Parents as gardeners, not carpenters

Psychology professor Alison Gopnik has a book coming out tomorrow about the parent-child relationship, and her recent essay, A Manifesto Against ‘Parenting’, in The Wall Street Journal is brilliantly provocative.

She suggests that too many parents see themselves as carpenters, mistakenly thinking they are shaping and building toward a finished product. Instead, she says, parents are more like gardeners, nurturing and protecting and making space for children to grow into their unique potential.

From Gopnik’s essay:

Instead of valuing “parenting,” we should value “being a parent.” Instead of thinking about caring for children as a kind of work, aimed at producing smart or happy or successful adults, we should think of it as a kind of love. Love doesn’t have goals or benchmarks or blueprints, but it does have a purpose. Love’s purpose is not to shape our beloved’s destiny but to help them shape their own.

This resonates with my experience as a parent and as a leader in any capacity. Create the conditions that bring out the best in your kids and in those you serve as a leader. Then get out of the way as much as possible.
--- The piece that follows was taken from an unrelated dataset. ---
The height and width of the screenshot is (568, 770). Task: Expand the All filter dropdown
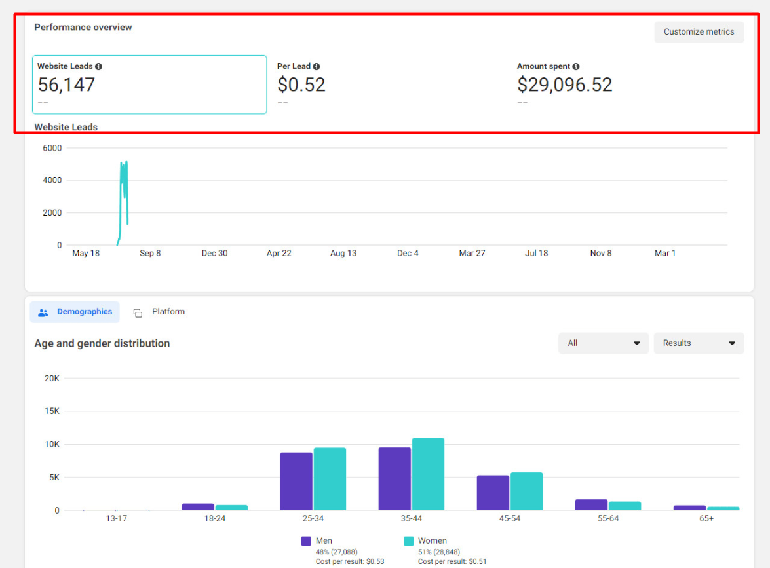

There’s a stanza in Kahlil Gibran’s The Prophet that has stuck with me since long before I became a parent:

“Your children are not your children.

They are the sons and daughters of Life’s longing for itself.

They come through you but not from you,

And though they are with you, yet they belong not to you.

 

You may give them your love but not your thoughts.

For they have their own thoughts.

You may house their bodies but not their souls,

For their souls dwell in the house of tomorrow,

which you cannot visit, not even in your dreams.

You may strive to be like them, but seek not to make them like you.

For life goes not backward nor tarries with yesterday.”